Alejandro Primera, SPE, London
Ahead of the annual SPE London Conference, Alejandro Primera, senior reservoir engineer and continuing education chair for SPE London examines the uncertainties surrounding sub-surface characterization and how it impacts on an oil and gas firm's future performance.
Estimating quantities of reserves and resources to provide a ‘book value' (total assets of a company) is mandatory for any publicly-listed oil and gas firm. The primary objective of this process is to arrive at a consistent volume and associated value assessment for companies, investors, lenders, and government agencies.
The book value of reserves and resources – i.e. the amount of hydrocarbons that can be economically recovered from the field – is the net capitalized costs associated with developing oil and gas properties. This calculation is critical, as accountants equate the book value of reserves and resources directly to reserves value, which together with level of production and commodity price at the time of assessment are the key metrics used to arrive at the book value of an oil and gas firm.
Therefore, book value has a direct bearing on both the share price of an oil and gas firm and the approach it takes to portfolio management. Likewise, the forecast techniques employed to arrive at book value exert indirect, but considerable influence on commercializations and how all stakeholders, potential investors, and lenders approach investment.
However, the complexity of reservoirs pushes at the boundaries of computational power, and limitations associated with handling uncertainty from geology up to fluid flow behavior continues to result in risk in terms of the potential production associated with the volumes in place in oil and gas fields.
Moreover, the global nature of an oil and gas firm and the increasingly diverse types of plays managed within its portfolio presents a major challenge in terms of making the right investment decision with the given financial resources and incorporating technical and non-technical risk and uncertainty.
Ensuring compliance with the reporting requirements across multiple agencies and jurisdictions [as shown in Table 1] globally also presents a considerable challenge. Numerous rules are applied and a great deal of latitude exists with their interpretation, which again results in uncertainty when booking reserves and resources.
There are many uncertainties with respect to calculating book value as it is greatly influenced by hydrocarbon in place and its recovery factor forecast. These are highly affected by the inherent uncertainty of the reservoir, the data gathered, and the interpretation analysis.
Sub-surface characterization tools developed by oil and gas firms can be applied to determine and optimize hydrocarbon recovery. These are used to comprehensively assess the reservoir formation and its fluids and are the driving force behind effective reservoir management leading to reserve growth.

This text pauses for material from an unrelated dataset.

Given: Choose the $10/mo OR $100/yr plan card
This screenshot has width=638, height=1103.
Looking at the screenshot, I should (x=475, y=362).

There are multiple models of sub-surface characterization employed, and there continues to be evolution of both high-end numerical techniques that characterize fluid flow within the porous media, as well as the techniques that model the most fundamental physical behavior of obtaining a geological understanding of the reservoir. Yet historically, reservoir engineering and geosciences have been treated in silos: geology deals with the rock formations from a static perspective; whereas reservoir engineering focuses on evaluating the performance of a well or field through the understanding of the fluid flow behavior.
This has resulted in uncertainty in terms of accurately forecasting reserves and resources, due to factors such as the uncertainty surrounding seismic interpretation, the geology of the reservoir between the wells, and fluid flow behavior within the wells. Similarly, there is a certain degree of uncertainty in assessing actual production and injection rates and pressure in the multiple wells across a field, and how these metrics ultimately impact the accuracy of the production volumes being forecasted.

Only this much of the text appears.